A França sofreu uma depressão econômica tão grave que não havia comida suficiente para a população. Tal como acontece com a maioria das monarquias, a classe alta sempre estava segura de uma vida estável e, enquanto os ricos permaneciam muito ricos, a maioria da população francesa estava morrendo de fome. Muitos estavam tão indignados por não poder alimentar suas famílias que recorreram ao roubo ou à prostituição para se manterem vivos. Enquanto isso, a corte real em Versalhes estava isolada e indiferente à crise crescente na nação. Embora, em teoria, o rei Luís XVI fosse um monarca absoluto, na prática, ele era frequentemente indecente e conhecido por recuar quando confrontado com forte oposição. Embora ele tenha reduzido as despesas do governo, os opositores nos parlamentos frustraram suas tentativas de implementar reformas muito necessárias. O Iluminismo produziu muitos escritores, panfletos e editores que poderiam informar ou inflamar a opinião pública. A oposição usou esse recurso para mobilizar a opinião pública contra a monarquia, que por sua vez tentou reprimir a literatura subterrânea.[22]

Muitos outros fatores envolveram ressentimentos e aspirações pelo surgimento dos ideais do Iluminismo. Isto incluiu ressentimento com o absolutismo real; o ressentimento dos camponeses, dos trabalhadores e da burguesia em relação aos privilégios senhoriais tradicionais possuídos pela nobreza; ressentimento da influência da Igreja Católica sobre políticas e instituições públicas; aspirações à liberdade de religião; ressentimento dos bispos aristocráticos pelo clero rural mais pobre; aspirações para a igualdade social, política e econômica e (especialmente à medida que a Revolução progrediu) o republicanismo; oódio à rainha Maria Antonieta, que foi falsamente acusada de ser gastadora e de ser uma espiã austríaca; e a raiva em relação ao rei por demitir ministros, incluindo o ministro das Finanças, Jacques Necker, que eram vistos popularmente como representantes do povo.[24]

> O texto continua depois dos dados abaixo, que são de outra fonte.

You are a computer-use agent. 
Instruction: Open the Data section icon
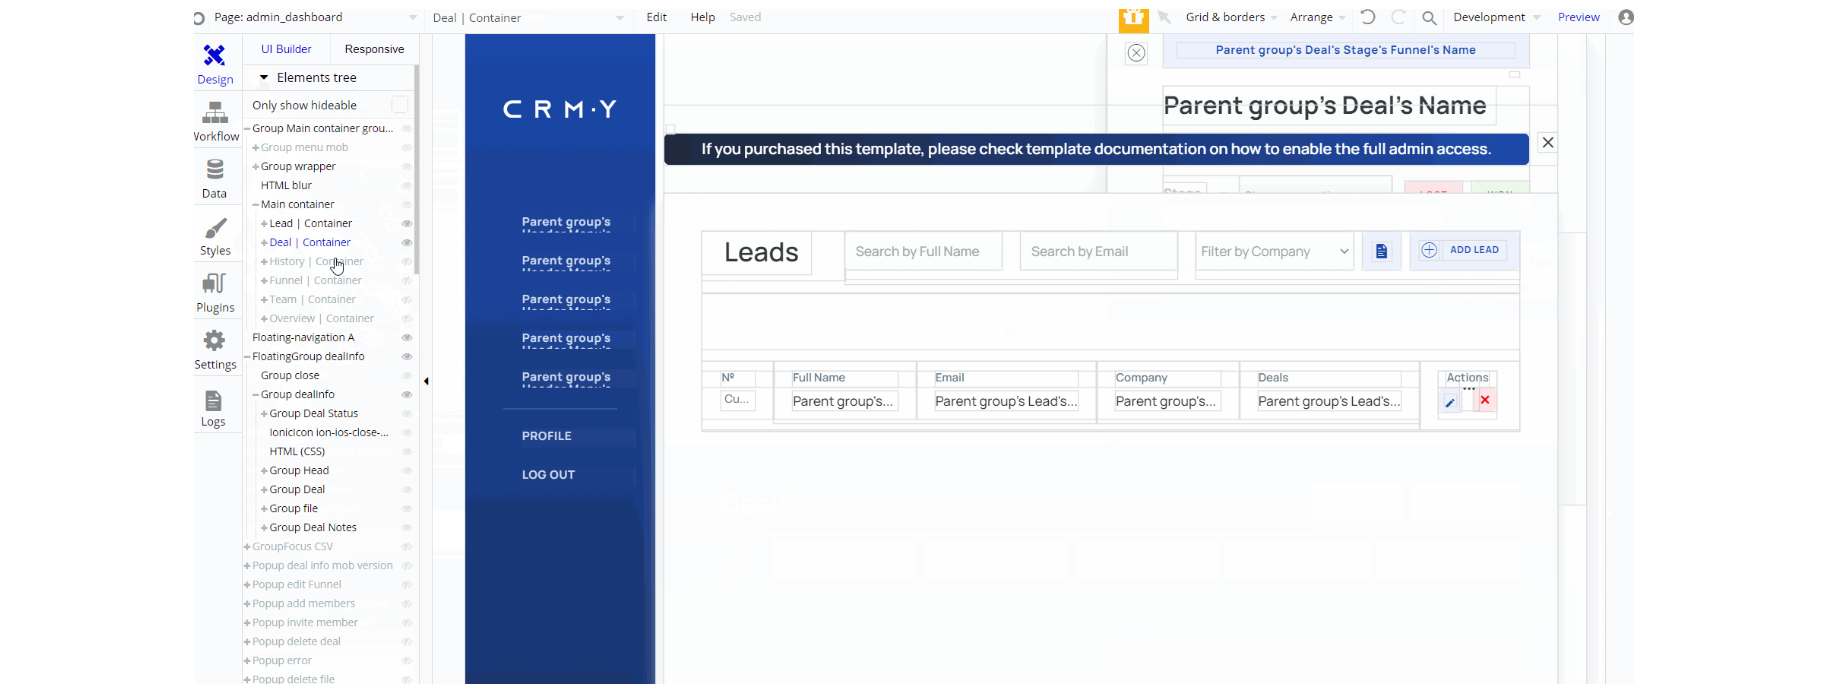[215, 169]
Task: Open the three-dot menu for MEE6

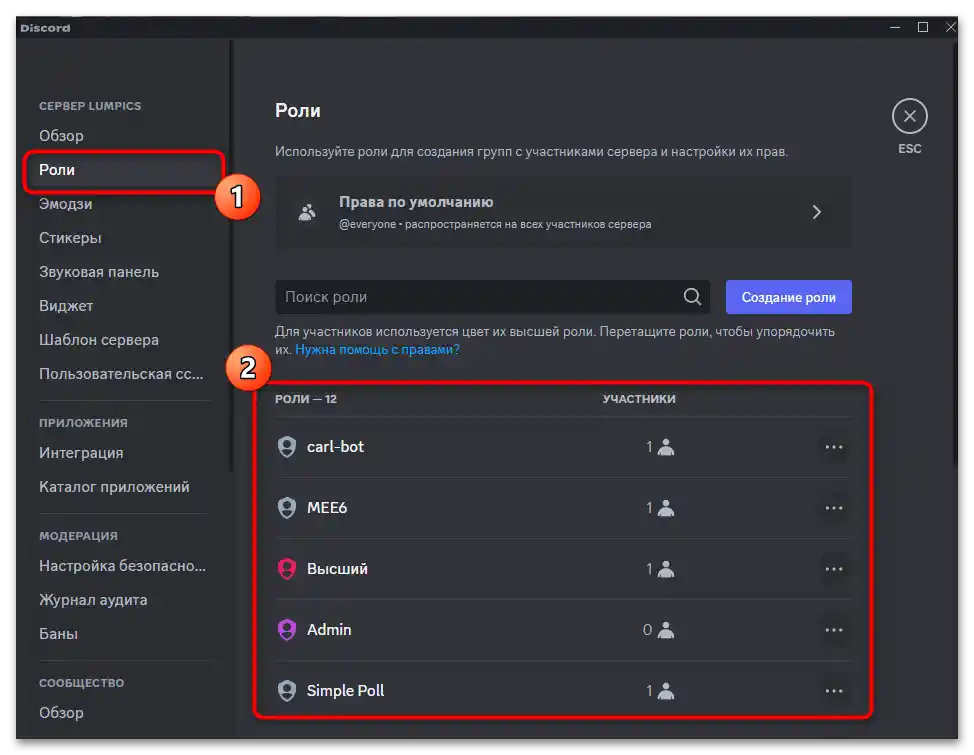Action: (833, 508)
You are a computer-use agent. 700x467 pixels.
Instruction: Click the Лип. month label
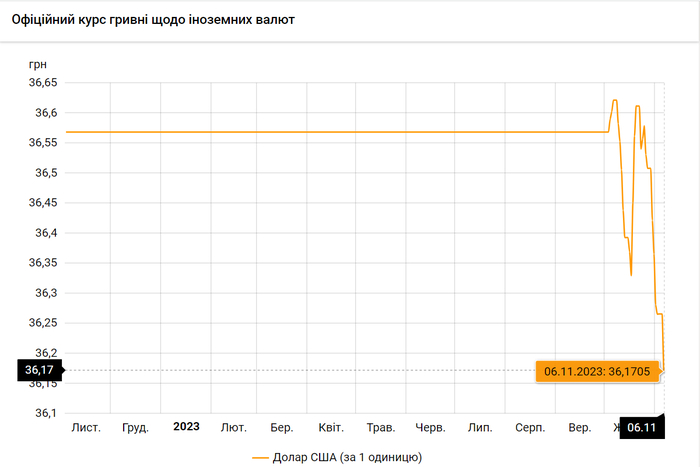coord(480,427)
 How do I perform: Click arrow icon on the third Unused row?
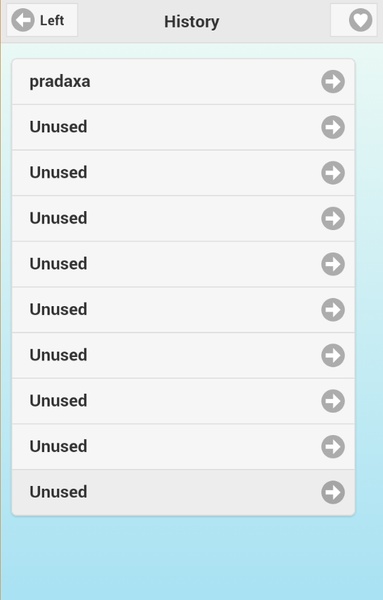point(333,218)
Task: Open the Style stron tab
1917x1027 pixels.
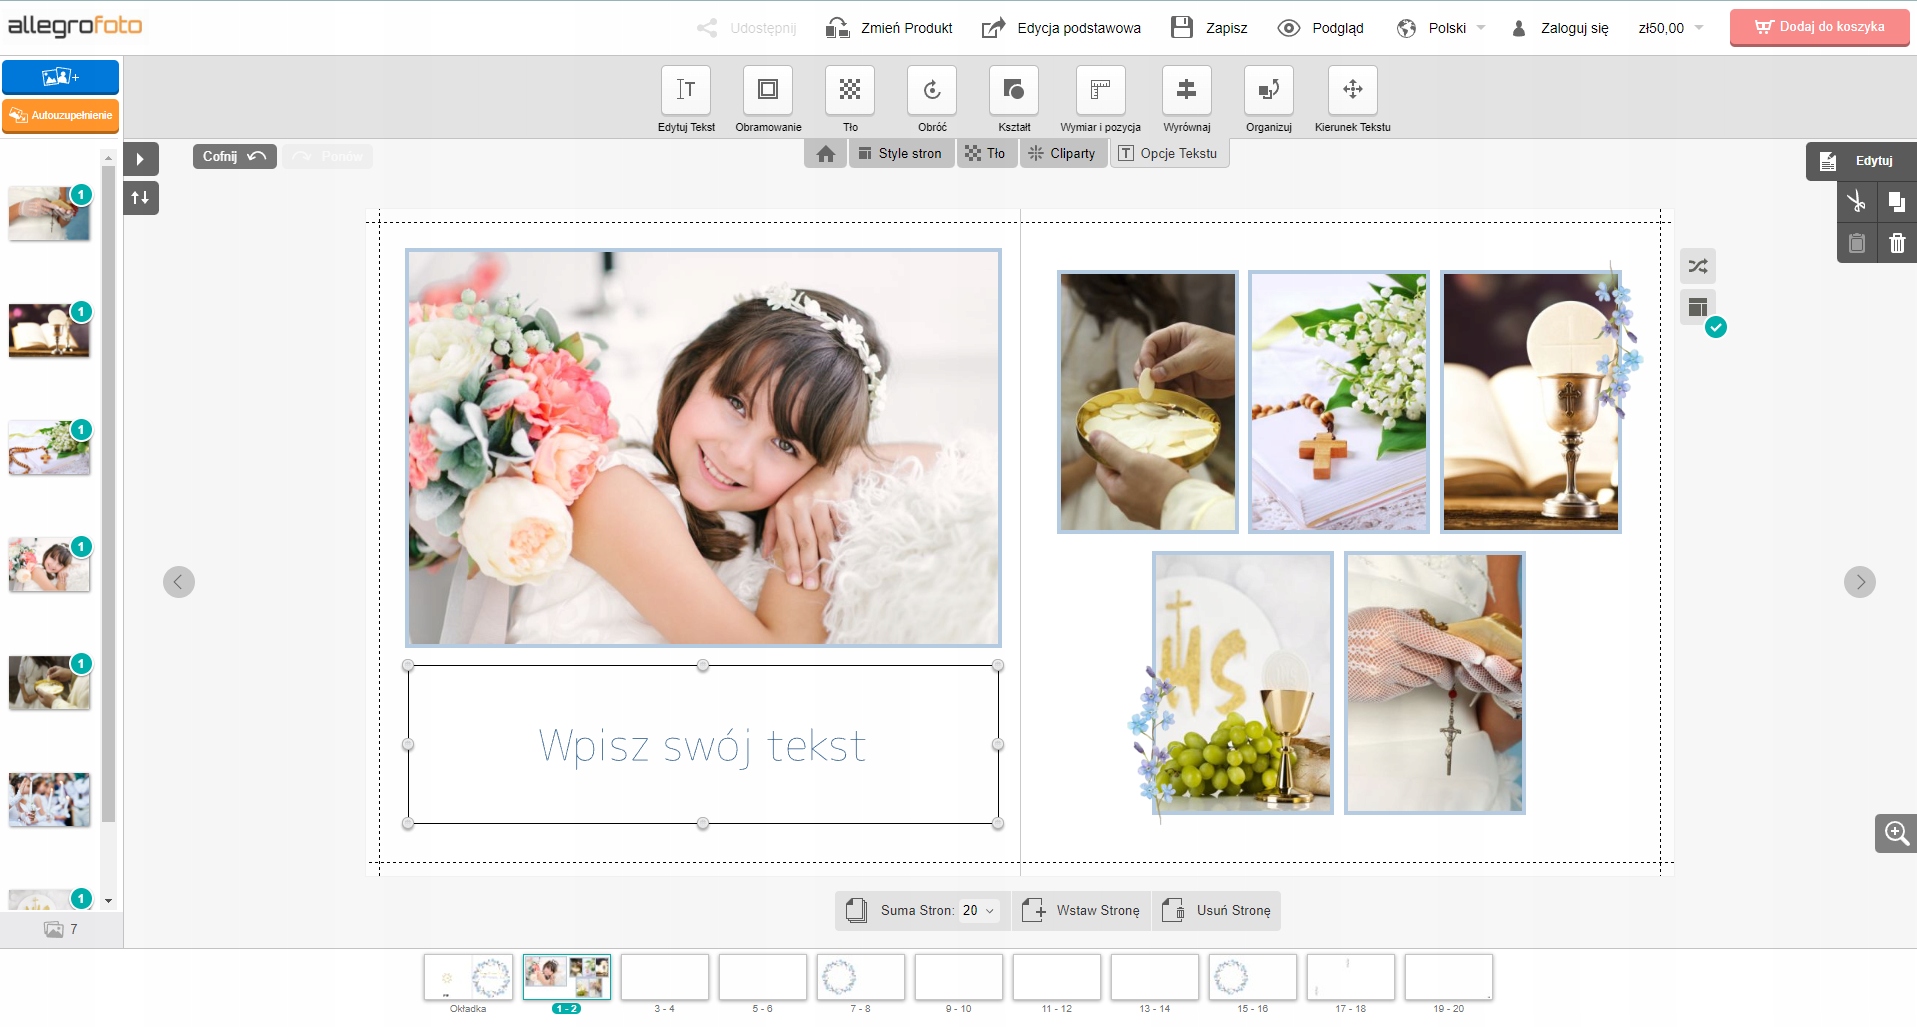Action: click(901, 153)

A maçonaria desempenhou um papel importante na Revolução. Originalmente em grande parte apolítica, a Maçonaria foi radicalizada no final do século XVIII pela introdução de princípios que enfatizavam temas de liberdade, igualdade e fraternidade. Praticamente todos os principais participantes da Revolução eram maçons e esses temas se tornaram o slogan amplamente reconhecido da Revolução.[25]